Nissan preps voluntary buyout packages for U.S. employees at Canton, MS, and Smyrna, TN plants
Nissan North America will present separation packages to eligible Mississippi and Tennessee employees this month. Next comes a review period beginning in mid-March, with shift changes planned for April. The automaker announced the voluntary buyouts as a cost-cutting measure in the wake of its fallout from talks with Honda.
Nissan’s Canton, MS plant employs 4,500 and should build EVs by 2028
Three years ago, the car company shared plans to inject $500 million into its Canton factory.

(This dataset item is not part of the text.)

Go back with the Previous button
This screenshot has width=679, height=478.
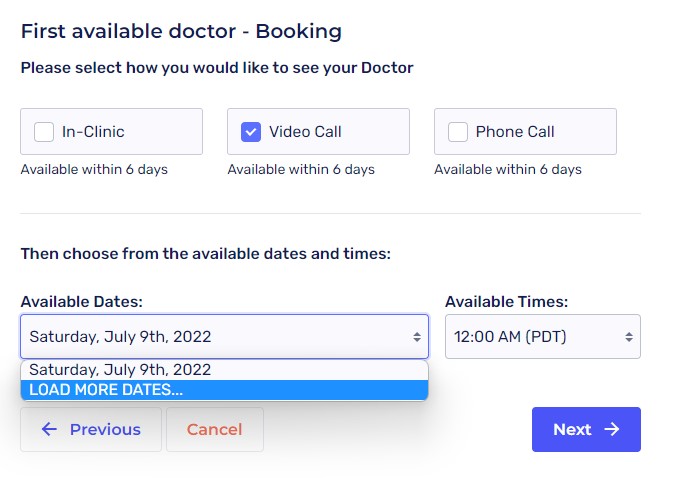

The idea was to prep the facility to manufacture five EVs by 2025.
In January, the senior manager of Manufacturing and Communications said the plant would still transform into a Nissan Intelligent Factory…but by 2028 instead.
Moreover, as news of the delay rolled out, the Nissan exec assured that leadership planned “no job loss related to electrification.”
However, a journalist at the Clarion Ledger expressed concern, citing an AP story from 2021 noting the lack of human workers at Nissan’s Japan-based “intelligent factory.” The factory used AI-powered robots to perform many manufacturing and quality-control steps.
Smyrna, TN factory has 5,700 employees and is Nissan’s largest U.S. production facility
Since 1983, Nissan’s Smyrna factory workers have produced more than 15 million cars. The automaker shared that after the buyouts, one production line would retain two shifts of employees while another would be reduced to a single shift.
Nissan North America continues to roll out the buyouts as rumored talks between Tesla and the Japanese automaker simmer. Last month, the automaker shared plans to cut 9,000 jobs overall.